La vie devant soi, d’Émile Ajar (Romain Gary), 1975
“Au-delà de l’histoire, celle d’un petit garçon et d’une vieille dame, Madame Rosa. Juive. Polonaise. Devenue prostituée en Afrique du Nord. Madame Rosa qui a survécu aux camps, peut-être pour une chose, au fond, pour créer une garderie pour enfants de prostituées. D’un petit garçon qui parle et qui pense, là aussi, tout le temps, qui a des théories, qui croit avoir dix ans alors qu’il en a quatorze. Momo. Séparé de sa maman à l’âge de trois ans. Momo, recueilli pour être élevé par Madame Rosa, mais à la condition d’être élevé dans l’islam. Momo, Mohamed de son vrai nom, qui parle le yiddish, qui rêve d’une autre vie, une vie tout autre, une vie où il sera puissant. Policier, ou écrivain. Vies rêvées, ou réelles, mais toujours inventées, par Ajar, lui-même inventé par Gary. Ce qui prend dans ce texte magnifique, c’est la langue inventée, savamment, le rythme de la phrase, sa morphologie. Inventer une langue, c’est le métier des écrivains…”

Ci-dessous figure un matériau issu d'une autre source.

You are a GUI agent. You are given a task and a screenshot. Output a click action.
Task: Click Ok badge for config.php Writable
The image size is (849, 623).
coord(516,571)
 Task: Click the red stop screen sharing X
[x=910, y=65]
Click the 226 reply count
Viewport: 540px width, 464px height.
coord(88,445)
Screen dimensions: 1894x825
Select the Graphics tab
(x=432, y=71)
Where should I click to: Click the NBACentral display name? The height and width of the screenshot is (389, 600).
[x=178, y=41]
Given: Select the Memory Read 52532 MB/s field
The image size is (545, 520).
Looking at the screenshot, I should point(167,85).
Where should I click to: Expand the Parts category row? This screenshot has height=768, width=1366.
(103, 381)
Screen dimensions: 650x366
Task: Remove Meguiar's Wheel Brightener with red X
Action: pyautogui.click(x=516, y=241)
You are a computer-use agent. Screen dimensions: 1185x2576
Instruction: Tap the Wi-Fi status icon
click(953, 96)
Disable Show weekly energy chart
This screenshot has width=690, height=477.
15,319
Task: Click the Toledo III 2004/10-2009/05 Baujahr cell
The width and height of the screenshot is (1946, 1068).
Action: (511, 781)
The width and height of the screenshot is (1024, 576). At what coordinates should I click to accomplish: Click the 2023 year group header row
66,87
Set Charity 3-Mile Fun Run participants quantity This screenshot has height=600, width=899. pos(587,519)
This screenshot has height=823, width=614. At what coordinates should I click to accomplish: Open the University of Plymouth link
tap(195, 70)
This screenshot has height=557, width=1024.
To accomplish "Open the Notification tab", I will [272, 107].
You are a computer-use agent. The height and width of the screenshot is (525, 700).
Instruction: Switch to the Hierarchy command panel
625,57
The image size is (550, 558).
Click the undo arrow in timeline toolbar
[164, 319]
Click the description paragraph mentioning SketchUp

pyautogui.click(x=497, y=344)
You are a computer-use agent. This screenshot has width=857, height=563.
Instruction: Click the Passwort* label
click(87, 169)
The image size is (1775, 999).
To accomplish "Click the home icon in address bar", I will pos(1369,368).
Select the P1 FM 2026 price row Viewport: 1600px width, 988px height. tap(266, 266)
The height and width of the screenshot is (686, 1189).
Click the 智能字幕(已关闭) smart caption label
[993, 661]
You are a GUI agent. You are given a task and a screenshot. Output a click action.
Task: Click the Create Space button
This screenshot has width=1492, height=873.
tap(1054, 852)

Extrêmement fort et incroyablement près, de Jonathan Safran Foer, 2005
“L’exercice de style ici est formidable. Puisqu’il s’agit de raconter l’histoire d’un enfant hors-norme, une sorte de génie d’une sensibilité peu commune — l’enfant, de fait, rappelons-le, est un surdoué. Ce qui est fort dans ce texte, ce n’est pas tant le fait qu’il tourne autour du 11 septembre, jour de la mort du père d’Oskar, le héros de l’histoire — certes, l’événement est tragique et considérable —, c’est toute l’outrance, la disproportion… Voici un enfant qui collectionne des pierres précieuses, qui se dit entomologiste, et qui trouve une clé dont il va s’employer à chercher quelle serrure elle peut bien ouvrir. Ce qui est beau, dans ce roman, certes ‘incroyable’, d’un point de vue psychologique et sociologique, c’est justement que Oskar, comme tout enfant, peut l’être. Un enfant est, d’une certaine manière, ‘capable de tout’.”